Memorial at St. Ruprecht cemetery near Völkermarkt

Erected in 1947 on the initiative of the political representation of the Slovenian-speaking population in Carinthia.

In autumn of 1946, the exhumed remains of over 80 men and women, most of them unidentified, were ceremonially re-interred in St. Ruprecht cemetery, under the attendance of numerous allied representatives and diplomats, as well as political functionaries of the province. These men and women of eight different nations, amongst them forced labourers, POWs and deserters, had found their deaths while offering resistance to the NS regime on the Saualm mountain pasture.

On 26 October 1947, an impressive monument was consecrated in front of the mass grave. The memorial site created was able to serve as the backdrop for the ritualised passing-on of collective remembrance. The people who commissioned the monument viewed it as an international memorial for the common anti-fascist struggle.
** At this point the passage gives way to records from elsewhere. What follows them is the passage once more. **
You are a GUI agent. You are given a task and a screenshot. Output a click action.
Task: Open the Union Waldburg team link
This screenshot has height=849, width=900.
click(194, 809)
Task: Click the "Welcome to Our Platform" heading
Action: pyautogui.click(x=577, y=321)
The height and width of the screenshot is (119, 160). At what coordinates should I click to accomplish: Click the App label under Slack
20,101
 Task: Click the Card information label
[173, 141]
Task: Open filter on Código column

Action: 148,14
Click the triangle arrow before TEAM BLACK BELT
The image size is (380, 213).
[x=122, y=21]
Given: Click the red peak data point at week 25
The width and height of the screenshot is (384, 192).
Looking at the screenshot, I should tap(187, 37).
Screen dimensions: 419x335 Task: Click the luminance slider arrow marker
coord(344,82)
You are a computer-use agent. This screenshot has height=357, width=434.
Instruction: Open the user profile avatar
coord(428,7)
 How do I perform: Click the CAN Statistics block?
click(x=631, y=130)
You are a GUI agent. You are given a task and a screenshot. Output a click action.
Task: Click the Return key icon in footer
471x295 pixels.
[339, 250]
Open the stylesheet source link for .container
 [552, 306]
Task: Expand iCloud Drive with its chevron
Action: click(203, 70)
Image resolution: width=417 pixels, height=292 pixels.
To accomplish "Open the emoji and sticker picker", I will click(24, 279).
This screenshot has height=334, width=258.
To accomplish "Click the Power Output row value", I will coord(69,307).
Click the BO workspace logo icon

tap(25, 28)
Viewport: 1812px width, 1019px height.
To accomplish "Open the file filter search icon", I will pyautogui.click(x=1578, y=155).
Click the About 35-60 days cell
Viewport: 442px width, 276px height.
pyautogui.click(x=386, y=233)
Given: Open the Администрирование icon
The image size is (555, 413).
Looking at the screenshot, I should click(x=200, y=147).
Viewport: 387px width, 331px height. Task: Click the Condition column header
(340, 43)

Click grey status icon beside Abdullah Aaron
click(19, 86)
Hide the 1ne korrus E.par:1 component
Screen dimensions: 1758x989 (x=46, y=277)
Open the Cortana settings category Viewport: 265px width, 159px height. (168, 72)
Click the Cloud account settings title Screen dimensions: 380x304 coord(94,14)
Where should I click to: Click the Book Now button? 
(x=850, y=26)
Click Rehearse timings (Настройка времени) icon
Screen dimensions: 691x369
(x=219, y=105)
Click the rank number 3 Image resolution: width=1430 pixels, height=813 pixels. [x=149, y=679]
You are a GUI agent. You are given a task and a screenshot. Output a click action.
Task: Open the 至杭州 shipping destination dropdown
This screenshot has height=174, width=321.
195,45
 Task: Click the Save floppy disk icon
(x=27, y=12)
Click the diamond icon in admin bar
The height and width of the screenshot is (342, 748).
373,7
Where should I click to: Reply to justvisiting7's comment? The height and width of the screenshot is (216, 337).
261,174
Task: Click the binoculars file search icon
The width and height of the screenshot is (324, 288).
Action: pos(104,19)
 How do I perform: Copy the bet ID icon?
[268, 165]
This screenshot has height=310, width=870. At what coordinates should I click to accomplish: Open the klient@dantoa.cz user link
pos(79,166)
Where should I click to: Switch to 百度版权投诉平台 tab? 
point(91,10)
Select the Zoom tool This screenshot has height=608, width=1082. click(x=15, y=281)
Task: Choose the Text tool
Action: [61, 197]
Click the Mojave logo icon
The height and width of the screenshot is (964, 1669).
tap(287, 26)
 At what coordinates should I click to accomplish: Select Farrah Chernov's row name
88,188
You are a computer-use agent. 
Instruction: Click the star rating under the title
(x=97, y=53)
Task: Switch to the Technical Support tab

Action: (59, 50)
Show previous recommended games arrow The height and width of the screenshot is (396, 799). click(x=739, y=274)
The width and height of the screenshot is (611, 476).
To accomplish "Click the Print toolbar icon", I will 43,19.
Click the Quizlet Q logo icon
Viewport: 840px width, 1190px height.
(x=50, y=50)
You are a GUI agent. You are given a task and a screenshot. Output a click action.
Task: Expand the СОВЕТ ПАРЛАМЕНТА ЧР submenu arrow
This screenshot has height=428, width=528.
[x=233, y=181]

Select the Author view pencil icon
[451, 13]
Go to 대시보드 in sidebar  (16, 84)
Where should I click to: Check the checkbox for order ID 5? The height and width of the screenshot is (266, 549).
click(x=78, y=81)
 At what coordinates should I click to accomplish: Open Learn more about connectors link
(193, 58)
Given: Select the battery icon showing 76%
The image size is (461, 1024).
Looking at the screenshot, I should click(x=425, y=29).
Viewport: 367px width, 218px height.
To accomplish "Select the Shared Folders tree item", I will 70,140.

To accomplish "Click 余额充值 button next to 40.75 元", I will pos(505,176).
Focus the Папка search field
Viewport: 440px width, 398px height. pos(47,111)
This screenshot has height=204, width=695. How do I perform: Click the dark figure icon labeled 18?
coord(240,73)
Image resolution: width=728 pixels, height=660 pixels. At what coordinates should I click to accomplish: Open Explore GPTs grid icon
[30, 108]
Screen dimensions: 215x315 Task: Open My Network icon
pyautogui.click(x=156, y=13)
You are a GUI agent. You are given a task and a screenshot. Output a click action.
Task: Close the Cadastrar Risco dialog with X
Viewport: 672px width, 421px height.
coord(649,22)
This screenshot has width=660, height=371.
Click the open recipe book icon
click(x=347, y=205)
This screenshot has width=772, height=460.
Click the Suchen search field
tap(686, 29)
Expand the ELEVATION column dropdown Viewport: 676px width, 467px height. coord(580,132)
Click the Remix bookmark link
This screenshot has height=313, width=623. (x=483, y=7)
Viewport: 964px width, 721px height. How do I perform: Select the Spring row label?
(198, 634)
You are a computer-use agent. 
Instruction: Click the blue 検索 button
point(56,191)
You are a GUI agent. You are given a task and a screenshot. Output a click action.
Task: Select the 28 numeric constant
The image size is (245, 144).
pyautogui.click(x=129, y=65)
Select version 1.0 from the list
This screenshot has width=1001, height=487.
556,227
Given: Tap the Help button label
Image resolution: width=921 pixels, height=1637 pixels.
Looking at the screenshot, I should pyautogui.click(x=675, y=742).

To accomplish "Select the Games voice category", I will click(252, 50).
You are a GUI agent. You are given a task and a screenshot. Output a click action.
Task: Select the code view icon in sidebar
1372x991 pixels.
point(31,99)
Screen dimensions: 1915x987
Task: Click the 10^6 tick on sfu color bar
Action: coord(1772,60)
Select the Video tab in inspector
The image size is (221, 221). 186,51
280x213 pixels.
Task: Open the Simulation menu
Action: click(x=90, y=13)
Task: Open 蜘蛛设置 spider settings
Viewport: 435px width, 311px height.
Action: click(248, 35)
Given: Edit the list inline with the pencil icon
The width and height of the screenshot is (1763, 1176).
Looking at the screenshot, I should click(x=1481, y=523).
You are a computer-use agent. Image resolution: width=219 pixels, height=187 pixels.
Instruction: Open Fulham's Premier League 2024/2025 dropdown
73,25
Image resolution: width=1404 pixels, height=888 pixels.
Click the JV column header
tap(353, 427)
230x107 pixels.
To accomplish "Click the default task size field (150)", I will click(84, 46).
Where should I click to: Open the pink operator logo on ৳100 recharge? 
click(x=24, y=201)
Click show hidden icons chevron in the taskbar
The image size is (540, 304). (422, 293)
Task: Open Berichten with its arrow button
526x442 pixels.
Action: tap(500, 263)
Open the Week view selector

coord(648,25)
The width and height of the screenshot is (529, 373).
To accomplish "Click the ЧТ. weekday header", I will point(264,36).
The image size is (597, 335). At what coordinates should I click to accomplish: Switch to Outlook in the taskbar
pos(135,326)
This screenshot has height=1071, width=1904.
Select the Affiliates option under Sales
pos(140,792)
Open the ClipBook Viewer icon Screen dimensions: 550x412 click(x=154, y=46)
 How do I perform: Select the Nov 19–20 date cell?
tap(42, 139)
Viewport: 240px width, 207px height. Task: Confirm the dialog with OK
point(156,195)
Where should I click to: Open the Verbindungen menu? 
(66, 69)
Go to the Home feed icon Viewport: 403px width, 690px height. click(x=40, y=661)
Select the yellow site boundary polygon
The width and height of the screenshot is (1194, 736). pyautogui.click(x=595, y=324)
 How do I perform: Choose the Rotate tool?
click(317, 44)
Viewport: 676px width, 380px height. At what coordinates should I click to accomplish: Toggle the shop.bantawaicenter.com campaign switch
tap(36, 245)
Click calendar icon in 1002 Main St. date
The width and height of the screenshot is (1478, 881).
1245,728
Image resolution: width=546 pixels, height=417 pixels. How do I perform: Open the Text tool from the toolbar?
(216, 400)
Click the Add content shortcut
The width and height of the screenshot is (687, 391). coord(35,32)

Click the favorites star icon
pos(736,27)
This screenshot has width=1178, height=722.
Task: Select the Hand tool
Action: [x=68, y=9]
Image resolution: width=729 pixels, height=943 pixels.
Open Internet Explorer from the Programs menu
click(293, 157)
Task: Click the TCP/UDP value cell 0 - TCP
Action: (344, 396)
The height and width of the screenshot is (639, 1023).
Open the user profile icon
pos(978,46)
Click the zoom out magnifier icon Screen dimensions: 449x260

It took only days for the first act of vandalism to occur. In September 1953, the monument was blown up. The perpetrators were not found, and no one was held accountable. Under the state treaty of 1955, Austria would have been obliged to maintain the monument, but its rebuilding was rejected. In 1962, following arduous negotiations, a humble bowl was put on the existing pedestal. In 1968, the monument was damaged again.

In 2016, the memorial was redesigned on the initiative of the partisans’ association.